Wednesday, April 6, 2016

Letter to Erin 20160407

In the name of Allah, most Gracious, most Merciful.

Hello Erin, my darling!  Hi, pretty girl!  No, I don't want any wine.  Muslims don't consume alcohol.  Rather, Muslims aren't supposed to consume alcohol.  I don't consume alcohol, and neither does my family.  How's business today?  It's great to be busy and make lots of money, but don't forget your well-being, because it's my well-being too.  Get lots of sleep, eat properly, and don't take unnecessary risks.  Please pray.  I love you and I need you.

Ach!  All this extended computer work hurt my right middle finger.  I switch the mouse to the other hand, now my left elbow hurts.  Anyway, I maintain that Elisa was a normal girl, with a normal heart.  If anything, she had a brilliant mind compounded with a love for reading, rare indeed it is these days to find a bookworm that young.  A philosophical mind at that.  Too bad philosophy is morbid in general, and what she read conditioned her young heart, and she was diagnosed with whatever it was.  If she had followed her heart (and received the adequate financing and support), she would have most likely become a famous Internet writer and philosopher, and perhaps lived a little longer.  However, all philosophy runs into the Wall of God, where one cannot run away from God: one can only run towards God.

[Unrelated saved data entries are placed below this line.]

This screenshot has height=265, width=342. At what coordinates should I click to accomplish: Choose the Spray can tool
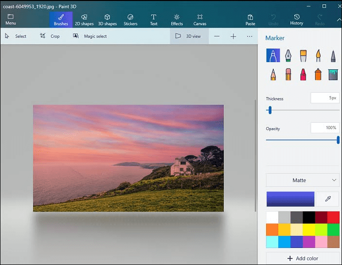pos(318,74)
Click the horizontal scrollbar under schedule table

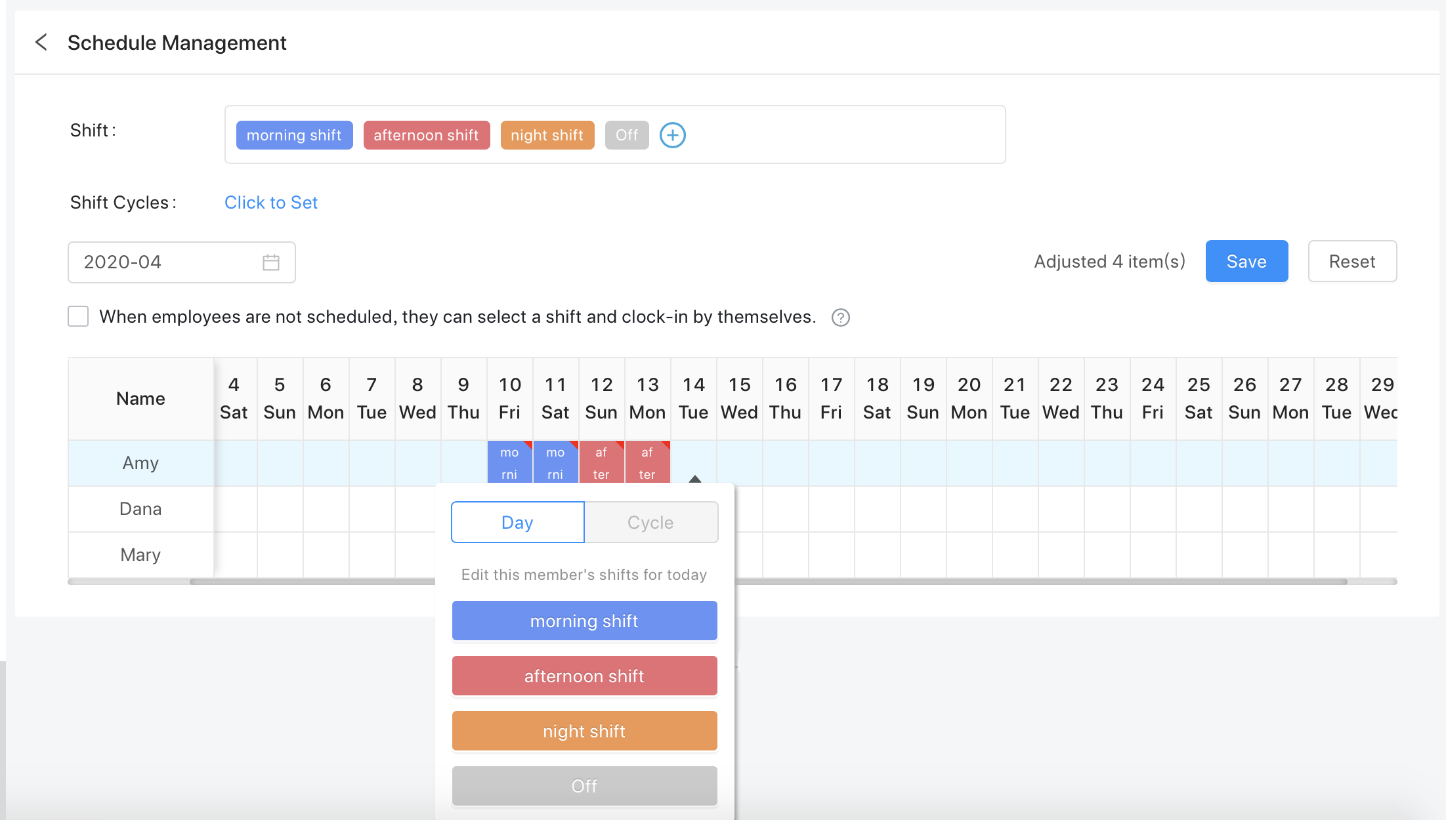985,582
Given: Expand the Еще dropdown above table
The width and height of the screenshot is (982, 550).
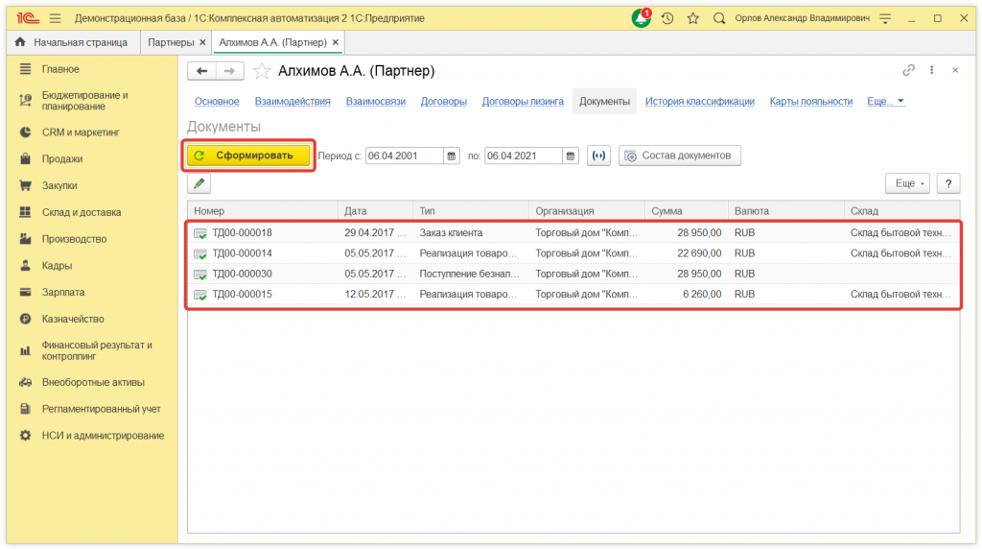Looking at the screenshot, I should point(906,183).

Anyway again, gloomy existential thought met love somewhere around the age of 20, and we get a clue of what really motivated this kind-hearted but loud-mouthed young girl, who never boozed or did recreational drugs (as far as I can tell), to go to a hotel in LA that's right next to Skid Row.  She fell in love, then it's the end of the world.  But she didn't want her world to end, so she exercised her will to power, and set forth on a journey to find her man, in the guise of a West Coast meet-and-greet tour.  I can't find any indication that she lost her virginity, which means that I believe she was a virgin until she died.  If it is true that she protected her chastity until she died, then her death becomes a very serious matter indeed.  Her posts were not dated, but I think this post says it all:

I’m not sure why I am being so open with the internet all of the sudden.

It makes more sense to write candidly here than a
journal.

Probably because you know someone is actually
listening to your random thoughts. Anonymity helps too.

So I declared my love to a guy. And unfortunately he does not see me in that way.

I’m glad I did it. It was a bit irrational but I didn’t want to waste 2 weeks going in a circle of should I tell him/should I not tell him. Life is too short to be in grade 6 and not tell the person you like what our feelings are.  And I am heartbroken that he does not feel the same way. He views me as a bro, not a girl.

I have to be satisfied that he will be a friend and I can not ask for more.

But you know, it gets easier to deal with.  Much easier when you go out with friends and meet
some new people, meet a guy who likes the same odd things you do.  And that is life handing me a bone.

Thank you

I am not a mess of emotions like Sunday but shit life can you just throw me a bone and let me have a normal day?

And I am not at all seeking attention

This is truly one of the shittiest week in history 

Maybe it’s because I know that he is out there and that it’s just going to take a while to find him.  But when I do, I won’t let go of him and I have to hope he will hold onto me just as hard.